Friday, May 10, 2019

Okay, I like writing blogs here, because I can be honest. Hold myself accountable. I need that.

I’ve been doing alright with my goals. Except for yesterday. I had cramps, and I used it as an excuse to not do anything and just drink soda instead of water, or anything else. Even after they were gone.

With that being said, I’ve come up with a solution. Nothing too crazy, because that’ll encourage me to stop. I’m going to walk 2 miles today, Saturday, and Sunday. I mean, I walk about 1.35 a day anyway. If I’m walking at home, that just means 2 extra laps up and down the driveway. Or I could split them up. 1 mile when I wake up, 1 before bed. Sounds good to me!

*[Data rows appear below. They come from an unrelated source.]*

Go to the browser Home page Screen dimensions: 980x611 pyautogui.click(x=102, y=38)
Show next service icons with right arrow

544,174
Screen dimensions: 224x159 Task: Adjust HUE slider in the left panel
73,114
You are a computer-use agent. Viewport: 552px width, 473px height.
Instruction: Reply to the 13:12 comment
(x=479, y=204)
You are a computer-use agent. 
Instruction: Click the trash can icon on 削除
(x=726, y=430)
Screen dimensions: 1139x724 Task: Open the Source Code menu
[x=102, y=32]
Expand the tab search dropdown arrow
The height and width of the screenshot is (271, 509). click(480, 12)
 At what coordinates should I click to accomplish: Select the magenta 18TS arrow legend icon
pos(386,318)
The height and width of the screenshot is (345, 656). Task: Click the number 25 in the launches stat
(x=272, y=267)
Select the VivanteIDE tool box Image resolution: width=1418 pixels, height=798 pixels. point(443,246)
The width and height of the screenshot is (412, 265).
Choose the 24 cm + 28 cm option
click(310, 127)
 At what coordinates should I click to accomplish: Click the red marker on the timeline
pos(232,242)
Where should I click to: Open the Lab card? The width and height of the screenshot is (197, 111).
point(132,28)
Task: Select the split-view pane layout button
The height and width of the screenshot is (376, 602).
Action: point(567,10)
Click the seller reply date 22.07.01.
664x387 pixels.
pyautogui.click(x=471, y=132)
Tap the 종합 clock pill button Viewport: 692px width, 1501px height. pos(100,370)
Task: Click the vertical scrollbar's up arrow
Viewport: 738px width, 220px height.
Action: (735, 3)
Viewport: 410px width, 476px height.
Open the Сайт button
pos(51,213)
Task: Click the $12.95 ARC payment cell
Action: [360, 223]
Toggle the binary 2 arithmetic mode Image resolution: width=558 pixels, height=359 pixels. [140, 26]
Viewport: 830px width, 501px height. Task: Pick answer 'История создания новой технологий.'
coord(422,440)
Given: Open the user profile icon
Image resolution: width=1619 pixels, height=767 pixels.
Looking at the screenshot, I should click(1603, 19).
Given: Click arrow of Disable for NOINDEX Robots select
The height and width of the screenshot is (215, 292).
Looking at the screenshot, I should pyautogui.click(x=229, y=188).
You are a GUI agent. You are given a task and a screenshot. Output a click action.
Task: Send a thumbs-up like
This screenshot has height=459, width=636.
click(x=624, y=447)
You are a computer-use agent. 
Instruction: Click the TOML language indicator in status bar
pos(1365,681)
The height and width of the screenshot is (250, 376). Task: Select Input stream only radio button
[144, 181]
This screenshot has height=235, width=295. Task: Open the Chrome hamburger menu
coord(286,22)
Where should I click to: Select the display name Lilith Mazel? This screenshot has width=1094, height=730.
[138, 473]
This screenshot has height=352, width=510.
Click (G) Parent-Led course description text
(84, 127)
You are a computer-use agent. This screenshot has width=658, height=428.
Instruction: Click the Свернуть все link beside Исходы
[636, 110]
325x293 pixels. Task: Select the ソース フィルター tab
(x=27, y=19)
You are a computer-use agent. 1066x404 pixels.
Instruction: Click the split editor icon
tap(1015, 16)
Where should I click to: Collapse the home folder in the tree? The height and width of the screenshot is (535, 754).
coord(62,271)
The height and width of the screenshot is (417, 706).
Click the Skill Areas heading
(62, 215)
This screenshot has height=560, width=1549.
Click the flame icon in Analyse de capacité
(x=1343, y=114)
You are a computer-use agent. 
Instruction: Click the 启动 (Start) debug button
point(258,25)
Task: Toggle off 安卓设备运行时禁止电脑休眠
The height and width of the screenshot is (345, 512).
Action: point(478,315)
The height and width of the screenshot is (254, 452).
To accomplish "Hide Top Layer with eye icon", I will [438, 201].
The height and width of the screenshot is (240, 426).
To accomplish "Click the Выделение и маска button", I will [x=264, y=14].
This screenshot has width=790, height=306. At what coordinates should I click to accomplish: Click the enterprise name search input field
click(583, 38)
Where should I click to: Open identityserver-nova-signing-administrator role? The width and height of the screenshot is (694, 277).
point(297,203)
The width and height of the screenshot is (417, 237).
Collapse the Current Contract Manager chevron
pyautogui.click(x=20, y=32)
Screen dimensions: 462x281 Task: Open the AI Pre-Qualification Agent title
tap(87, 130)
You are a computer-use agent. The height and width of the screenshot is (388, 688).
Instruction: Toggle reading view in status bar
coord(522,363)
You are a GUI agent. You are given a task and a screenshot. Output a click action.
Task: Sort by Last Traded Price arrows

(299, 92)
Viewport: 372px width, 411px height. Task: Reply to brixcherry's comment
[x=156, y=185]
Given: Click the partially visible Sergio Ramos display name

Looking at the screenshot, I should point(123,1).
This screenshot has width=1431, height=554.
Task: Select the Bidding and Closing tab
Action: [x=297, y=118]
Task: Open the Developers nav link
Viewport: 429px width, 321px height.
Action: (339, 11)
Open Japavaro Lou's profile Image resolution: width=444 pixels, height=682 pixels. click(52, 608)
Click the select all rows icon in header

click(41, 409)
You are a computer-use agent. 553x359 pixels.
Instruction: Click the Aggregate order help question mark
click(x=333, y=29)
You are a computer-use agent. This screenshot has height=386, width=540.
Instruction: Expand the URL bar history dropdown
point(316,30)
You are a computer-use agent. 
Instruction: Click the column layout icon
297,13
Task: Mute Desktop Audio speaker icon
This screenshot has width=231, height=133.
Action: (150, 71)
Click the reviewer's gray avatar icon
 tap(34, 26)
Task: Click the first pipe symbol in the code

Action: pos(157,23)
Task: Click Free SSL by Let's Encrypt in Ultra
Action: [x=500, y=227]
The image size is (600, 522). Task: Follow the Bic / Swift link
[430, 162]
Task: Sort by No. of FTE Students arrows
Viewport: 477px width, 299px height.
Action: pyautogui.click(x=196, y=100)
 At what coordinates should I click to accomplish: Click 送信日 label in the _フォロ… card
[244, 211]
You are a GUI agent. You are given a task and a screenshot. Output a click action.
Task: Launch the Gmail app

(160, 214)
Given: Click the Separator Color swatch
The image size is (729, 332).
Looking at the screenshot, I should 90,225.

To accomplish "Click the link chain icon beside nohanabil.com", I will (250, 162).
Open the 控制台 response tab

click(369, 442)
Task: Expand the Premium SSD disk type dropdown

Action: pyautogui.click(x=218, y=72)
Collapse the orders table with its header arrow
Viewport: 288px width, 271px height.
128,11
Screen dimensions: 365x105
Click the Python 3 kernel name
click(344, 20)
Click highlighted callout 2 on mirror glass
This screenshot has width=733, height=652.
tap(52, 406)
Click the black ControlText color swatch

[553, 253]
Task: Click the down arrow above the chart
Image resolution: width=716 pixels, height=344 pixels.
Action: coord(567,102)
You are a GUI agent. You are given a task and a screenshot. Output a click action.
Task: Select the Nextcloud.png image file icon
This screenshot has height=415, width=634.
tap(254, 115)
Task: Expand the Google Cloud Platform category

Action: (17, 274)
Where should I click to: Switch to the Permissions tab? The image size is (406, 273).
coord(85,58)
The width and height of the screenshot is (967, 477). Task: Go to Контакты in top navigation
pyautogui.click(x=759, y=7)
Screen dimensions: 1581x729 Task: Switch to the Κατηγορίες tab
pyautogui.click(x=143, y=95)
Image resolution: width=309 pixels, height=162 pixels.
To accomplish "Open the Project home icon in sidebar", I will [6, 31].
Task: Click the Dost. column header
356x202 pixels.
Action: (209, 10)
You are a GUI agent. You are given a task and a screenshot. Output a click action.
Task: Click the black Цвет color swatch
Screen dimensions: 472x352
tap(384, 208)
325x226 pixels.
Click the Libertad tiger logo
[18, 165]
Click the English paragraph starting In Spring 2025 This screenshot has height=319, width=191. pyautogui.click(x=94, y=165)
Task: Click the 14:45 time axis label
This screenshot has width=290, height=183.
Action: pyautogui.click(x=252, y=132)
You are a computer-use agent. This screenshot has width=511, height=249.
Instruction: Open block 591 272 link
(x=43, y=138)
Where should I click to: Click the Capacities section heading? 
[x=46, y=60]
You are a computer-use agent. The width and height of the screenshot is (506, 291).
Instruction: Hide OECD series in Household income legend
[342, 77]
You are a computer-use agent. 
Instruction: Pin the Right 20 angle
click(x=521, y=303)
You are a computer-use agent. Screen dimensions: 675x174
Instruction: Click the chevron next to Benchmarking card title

I think soda is going to be a big problem for me. I had no soda for 2 days, then smashed 4 or 5 cans yesterday. I’ll need to find some tips for that, I guess.

I did cook chicken parma last night for dinner. I didn’t finish it, I used low calorie sauce, and wheat noodles. We loved it, so it’s now on our meal line up once a month!

I didn’t sleep last night. At all. We watched Crimes of Grindelwald, and my mind was reeling afterwards. I went to bed about midnight, and I just lie there staring at the ceiling in the dark. I couldn’t take it, at about 4 I got up and had a sandwich. I know I’m most likely going to pass out at like 8am, and not wake up until 2-3pm. It’s not good, but it’s the insomnia kicking in. (Not to mention all that sugar and caffeine)

Now I'm headed out to walk 1-2 miles.

-Love and Light y'all!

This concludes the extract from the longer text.